Removing Obese Children From Families Would Impact African Americans Disproportionately

Removing Obese Children From Families Would Impact African Americans Disproportionately

Fascism is a political philosophy that places the nation and often race above the individual and directs a tendency toward strong autocratic control without query. Some researchers have taken an almost fascist stance toward obesity even suggesting that parents of extremely obese children lose custody for not controlling their kids’ weight.

In an opinion commentary published in yesterday’s Journal of the American Medical
Association
(July 13, AMA. 2011;306(2):127), Lindsey Murtagh and his colleague, Dr. David Ludwig, an obesity specialist at Harvard-affiliated Children’s Hospital Boston, believe that the state or government should have the authority to take children from parents if they are severely obese.

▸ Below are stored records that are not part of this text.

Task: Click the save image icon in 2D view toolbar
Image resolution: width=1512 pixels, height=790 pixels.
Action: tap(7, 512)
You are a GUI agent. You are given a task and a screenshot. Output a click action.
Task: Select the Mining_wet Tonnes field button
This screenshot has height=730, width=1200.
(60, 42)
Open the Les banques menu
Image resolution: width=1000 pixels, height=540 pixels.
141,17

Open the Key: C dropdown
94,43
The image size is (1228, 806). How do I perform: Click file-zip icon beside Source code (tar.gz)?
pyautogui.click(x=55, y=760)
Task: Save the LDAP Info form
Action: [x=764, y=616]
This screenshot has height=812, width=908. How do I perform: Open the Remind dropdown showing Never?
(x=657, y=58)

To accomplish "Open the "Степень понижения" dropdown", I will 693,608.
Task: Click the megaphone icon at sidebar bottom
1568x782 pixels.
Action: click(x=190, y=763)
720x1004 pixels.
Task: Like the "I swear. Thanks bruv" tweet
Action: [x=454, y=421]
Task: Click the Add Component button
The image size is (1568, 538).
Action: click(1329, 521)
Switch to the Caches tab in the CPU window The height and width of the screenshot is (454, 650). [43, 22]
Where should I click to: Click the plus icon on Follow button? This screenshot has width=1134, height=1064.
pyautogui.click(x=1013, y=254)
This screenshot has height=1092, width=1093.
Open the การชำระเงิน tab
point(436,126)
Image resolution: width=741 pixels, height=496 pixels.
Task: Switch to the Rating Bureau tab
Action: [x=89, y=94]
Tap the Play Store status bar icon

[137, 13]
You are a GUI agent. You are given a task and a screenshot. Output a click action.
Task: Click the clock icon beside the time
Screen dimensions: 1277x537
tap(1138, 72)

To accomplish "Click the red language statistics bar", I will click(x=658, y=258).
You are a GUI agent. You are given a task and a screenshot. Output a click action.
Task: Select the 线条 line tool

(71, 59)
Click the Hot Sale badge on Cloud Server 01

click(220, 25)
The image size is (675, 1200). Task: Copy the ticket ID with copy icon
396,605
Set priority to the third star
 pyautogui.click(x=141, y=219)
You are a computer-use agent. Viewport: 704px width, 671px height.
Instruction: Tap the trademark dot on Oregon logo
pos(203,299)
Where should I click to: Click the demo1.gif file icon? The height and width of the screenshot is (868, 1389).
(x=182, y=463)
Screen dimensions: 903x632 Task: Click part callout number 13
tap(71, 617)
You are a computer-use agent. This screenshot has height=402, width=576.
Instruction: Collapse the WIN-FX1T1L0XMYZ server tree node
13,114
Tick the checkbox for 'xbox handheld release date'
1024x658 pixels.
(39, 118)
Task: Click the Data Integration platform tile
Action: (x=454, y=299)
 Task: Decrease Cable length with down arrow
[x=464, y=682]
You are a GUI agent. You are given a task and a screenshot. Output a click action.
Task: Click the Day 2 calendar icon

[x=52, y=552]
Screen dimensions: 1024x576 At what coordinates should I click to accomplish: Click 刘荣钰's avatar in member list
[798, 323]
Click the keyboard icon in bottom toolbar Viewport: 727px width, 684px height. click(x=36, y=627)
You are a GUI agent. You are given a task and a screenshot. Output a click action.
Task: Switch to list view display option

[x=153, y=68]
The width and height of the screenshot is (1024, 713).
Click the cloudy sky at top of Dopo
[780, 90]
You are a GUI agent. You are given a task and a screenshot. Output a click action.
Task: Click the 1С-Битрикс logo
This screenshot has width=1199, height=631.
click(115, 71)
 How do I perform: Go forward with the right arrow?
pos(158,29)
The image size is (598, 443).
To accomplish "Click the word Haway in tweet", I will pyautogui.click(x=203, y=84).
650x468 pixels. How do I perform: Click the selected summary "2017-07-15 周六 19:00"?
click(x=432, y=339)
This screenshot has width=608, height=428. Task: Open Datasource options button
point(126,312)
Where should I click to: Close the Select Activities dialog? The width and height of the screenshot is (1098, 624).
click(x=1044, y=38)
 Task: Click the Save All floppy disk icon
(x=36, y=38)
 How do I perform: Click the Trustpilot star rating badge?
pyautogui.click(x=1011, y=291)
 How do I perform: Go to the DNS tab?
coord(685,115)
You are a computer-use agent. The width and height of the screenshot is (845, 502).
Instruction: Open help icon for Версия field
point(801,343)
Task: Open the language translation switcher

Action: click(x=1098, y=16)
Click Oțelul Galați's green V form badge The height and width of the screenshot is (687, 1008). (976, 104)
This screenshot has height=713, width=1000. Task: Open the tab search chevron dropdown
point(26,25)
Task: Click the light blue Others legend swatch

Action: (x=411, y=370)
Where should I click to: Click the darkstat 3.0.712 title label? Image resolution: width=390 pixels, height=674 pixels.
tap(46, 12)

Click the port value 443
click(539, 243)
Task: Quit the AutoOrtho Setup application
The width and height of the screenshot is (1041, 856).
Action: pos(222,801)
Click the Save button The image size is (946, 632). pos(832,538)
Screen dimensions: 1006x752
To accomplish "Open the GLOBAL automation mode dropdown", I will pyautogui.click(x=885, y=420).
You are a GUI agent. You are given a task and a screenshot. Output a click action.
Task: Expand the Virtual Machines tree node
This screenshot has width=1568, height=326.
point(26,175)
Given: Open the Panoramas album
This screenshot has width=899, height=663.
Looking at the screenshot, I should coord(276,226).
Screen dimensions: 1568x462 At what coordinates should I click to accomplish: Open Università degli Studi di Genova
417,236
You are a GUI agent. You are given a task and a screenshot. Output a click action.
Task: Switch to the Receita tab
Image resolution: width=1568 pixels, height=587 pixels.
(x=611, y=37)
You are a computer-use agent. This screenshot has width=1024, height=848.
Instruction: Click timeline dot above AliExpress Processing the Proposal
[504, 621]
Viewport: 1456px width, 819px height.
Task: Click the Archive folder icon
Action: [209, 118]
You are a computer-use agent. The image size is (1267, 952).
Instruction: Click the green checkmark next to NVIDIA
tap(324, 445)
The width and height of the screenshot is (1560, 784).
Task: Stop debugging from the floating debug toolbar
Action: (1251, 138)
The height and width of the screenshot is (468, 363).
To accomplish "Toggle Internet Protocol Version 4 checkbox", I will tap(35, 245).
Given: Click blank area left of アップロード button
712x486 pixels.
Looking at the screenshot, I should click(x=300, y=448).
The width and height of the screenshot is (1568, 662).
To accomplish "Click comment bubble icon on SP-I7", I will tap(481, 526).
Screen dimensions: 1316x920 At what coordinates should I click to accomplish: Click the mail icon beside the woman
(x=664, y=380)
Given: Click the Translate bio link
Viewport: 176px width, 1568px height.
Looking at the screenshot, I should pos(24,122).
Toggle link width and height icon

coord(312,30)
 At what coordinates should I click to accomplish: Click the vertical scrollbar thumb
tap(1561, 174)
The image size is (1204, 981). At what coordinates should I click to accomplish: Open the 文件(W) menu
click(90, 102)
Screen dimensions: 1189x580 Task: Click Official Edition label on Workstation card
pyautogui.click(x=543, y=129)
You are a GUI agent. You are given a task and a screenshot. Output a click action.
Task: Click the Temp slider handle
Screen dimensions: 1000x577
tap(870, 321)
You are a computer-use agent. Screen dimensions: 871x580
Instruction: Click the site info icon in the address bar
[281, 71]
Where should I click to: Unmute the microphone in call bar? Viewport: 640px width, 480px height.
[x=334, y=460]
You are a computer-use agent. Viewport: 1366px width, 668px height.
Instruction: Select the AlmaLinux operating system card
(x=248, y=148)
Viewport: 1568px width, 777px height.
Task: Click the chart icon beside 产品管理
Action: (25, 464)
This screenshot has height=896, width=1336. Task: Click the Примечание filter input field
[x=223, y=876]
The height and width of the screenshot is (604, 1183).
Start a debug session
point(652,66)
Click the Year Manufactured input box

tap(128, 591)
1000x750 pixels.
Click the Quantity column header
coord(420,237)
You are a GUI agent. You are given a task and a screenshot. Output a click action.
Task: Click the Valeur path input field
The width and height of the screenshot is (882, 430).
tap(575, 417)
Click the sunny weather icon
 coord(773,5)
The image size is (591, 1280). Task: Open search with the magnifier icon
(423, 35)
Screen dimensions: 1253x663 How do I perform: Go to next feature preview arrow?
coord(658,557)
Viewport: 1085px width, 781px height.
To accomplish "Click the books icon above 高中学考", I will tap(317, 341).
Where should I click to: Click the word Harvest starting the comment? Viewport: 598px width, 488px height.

In a recent interview, lead author Murtagh, a lawyer and a researcher at Harvard’s School of Public Health, said, “Despite the discomfort posed by state intervention, it may sometimes be necessary to protect a child.”

Titled “State Intervention in Life-Threatening Childhood Obesity,” the commentary specifically asserts, “Even relatively mild parenting deficiencies, such as having excessive junk food in the home or failing to model a physically active lifestyle, may contribute to a child’s weight problem. Typically, the potential harm involves an increased risk for obesity-related chronic disease later in life. “


The overt concern is that such a program would disproportionately impact African Americans, although such a purview has yet to be injected into neither the discussion nor the author’s commentary. African American women have the highest rates of being overweight
or obese compared to other groups in the United States, with about four out of five African American women considered to be overweight or obese. As of 2009, African Americans were 1.5 times as likely to be obese as non-Hispanic whites, with African American children being 30 percent as likely to be overweight than non-Hispanic whites according to 2007-2008 data.

States should have no authority in the workings of individual families with respect to such issues. The real factors are systemic, not individual, and stem from the disenfranchisement African Americans (most of the obese) have suffered historically. This suggestion, if it becomes policy, would be cognate to the separation of millions of African American families during slavery and border on fascism. –torrance t. stephens, ph.d.